Example 4. Confirmation of Relationship Between Anticancer Agent-Resistance and Clinical-Pathological Parameters and ALDH1(+)-Related MicroRNA
(71) In this Example, qRT-PCR was performed on ovarian cancer cells and 34 ovarian cancer tumor samples, and their miRNA expression was investigated to evaluate influence of miRNA of Example 3 on chemoresistance of ovarian cancer. The miRNA expression levels of chemoresistant SKpac cell lines were compared with levels of chemosensitive SKOV3 cell lines. As a result, as shown in FIG. 13A, among the miRNAs, expression levels of miR-23b (2.8-fold, p=0.039), miR-27b (3.5-fold, p=0.007), miR-346 (2.7-fold, p=0.02), and miR-503 (2.2-fold, p=0.049) in SKpac cell lines were observed significantly higher compared with those of the SKOV3 cell lines. Also, a relative expression level of the mRNA was obtained by comparing with normal epithelial cells to compare expression levels between a chemoresistant group and a chemosensitive group in human ovarian cancer tissue samples. As a result, as shown in FIG. 13B, the expression levels of miR-23b (3.5-fold vs. 0.6-fold p=0.037), miR-27b (5.5-fold vs. 1.6-fold, p=0.040), and miR-424 (2.0-fold vs. 0.7-fold, p=0.047) were observed significantly high in the chemoresistant group as compared with those in the chemosensitive group.
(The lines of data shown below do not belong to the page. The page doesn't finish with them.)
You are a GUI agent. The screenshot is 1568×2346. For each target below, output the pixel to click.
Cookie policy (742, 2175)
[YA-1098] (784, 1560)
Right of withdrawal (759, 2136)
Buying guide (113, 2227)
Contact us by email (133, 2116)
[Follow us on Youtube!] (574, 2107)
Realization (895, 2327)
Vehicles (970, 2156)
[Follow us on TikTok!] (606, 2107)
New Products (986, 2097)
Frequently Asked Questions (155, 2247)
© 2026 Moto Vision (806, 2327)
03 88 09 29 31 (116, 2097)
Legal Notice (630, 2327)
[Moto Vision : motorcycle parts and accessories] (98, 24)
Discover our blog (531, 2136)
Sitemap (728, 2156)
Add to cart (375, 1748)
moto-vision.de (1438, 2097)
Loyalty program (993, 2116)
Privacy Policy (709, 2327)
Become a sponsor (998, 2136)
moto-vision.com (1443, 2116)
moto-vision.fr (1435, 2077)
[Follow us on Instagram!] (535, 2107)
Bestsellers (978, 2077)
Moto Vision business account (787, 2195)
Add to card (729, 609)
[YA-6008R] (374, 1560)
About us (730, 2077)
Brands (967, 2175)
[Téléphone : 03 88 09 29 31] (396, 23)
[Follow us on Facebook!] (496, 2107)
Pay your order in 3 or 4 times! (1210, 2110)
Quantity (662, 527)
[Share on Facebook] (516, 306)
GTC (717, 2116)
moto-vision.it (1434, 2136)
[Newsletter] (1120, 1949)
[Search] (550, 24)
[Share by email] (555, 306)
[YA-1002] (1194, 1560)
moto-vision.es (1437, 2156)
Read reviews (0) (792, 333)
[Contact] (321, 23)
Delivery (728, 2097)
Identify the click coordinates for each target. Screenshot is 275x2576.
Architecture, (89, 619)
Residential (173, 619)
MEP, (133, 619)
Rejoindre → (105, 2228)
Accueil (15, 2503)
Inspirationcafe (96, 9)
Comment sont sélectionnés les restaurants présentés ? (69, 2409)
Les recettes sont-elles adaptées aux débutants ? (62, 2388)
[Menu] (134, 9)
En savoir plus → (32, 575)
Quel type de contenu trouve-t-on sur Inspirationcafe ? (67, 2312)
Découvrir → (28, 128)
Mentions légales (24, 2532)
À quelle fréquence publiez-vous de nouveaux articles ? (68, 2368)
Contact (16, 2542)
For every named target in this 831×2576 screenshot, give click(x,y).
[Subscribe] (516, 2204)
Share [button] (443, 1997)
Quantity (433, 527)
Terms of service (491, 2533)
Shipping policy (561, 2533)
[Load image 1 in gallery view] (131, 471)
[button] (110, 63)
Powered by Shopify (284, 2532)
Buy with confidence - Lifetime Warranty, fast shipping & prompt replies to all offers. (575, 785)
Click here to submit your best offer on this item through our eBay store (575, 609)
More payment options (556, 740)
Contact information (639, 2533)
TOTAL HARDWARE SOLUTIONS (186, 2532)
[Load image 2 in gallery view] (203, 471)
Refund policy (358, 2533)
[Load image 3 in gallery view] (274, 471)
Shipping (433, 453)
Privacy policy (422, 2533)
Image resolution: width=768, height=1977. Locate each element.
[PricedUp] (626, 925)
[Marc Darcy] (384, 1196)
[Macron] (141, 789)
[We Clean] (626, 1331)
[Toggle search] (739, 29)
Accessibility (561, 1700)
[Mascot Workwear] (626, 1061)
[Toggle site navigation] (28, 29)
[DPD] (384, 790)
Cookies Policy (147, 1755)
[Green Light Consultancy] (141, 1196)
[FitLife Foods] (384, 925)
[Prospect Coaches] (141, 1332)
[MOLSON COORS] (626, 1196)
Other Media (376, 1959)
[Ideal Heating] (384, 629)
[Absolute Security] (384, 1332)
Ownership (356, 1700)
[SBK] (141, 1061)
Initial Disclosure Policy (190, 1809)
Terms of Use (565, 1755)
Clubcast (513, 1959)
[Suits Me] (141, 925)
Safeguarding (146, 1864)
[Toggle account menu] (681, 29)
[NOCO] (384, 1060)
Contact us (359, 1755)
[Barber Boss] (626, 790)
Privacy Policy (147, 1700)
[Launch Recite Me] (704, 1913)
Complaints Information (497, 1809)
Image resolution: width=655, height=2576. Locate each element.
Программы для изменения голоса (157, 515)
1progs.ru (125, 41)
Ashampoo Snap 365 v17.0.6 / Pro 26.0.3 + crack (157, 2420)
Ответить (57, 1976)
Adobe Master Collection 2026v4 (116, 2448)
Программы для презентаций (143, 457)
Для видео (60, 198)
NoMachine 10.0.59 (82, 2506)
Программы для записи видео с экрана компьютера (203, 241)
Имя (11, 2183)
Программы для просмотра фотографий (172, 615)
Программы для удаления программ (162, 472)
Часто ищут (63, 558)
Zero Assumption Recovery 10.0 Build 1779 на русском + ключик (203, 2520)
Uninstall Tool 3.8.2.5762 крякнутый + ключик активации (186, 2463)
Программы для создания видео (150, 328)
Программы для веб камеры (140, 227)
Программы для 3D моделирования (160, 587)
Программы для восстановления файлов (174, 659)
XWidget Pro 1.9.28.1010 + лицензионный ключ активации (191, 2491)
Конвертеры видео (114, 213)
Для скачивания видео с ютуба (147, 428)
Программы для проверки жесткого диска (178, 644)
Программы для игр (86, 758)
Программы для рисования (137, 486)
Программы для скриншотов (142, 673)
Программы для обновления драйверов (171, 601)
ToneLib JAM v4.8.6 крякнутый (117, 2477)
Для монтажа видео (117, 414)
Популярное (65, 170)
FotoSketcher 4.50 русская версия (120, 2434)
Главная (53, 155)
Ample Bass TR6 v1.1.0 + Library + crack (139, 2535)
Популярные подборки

In addition, to evaluate the role of the miRNA in ovarian cancer, the relationship between expression of the mRNA and clinical-pathological parameters such as clinical stage progression and distant metastasis was confirmed. For the comparison, patients were classified into a miRNA high-expression group (1.5-fold or higher) and a miRNA low-expression group (1.5-fold or lower). As a result, as shown in FIGS. 13C and 13D, it was confirmed that high expression of miR-503 is significantly related to clinical stage progression (stages III and IV, p=0.033) and that high expression of miR-27a is significantly related to distant metastasis (p=0.046).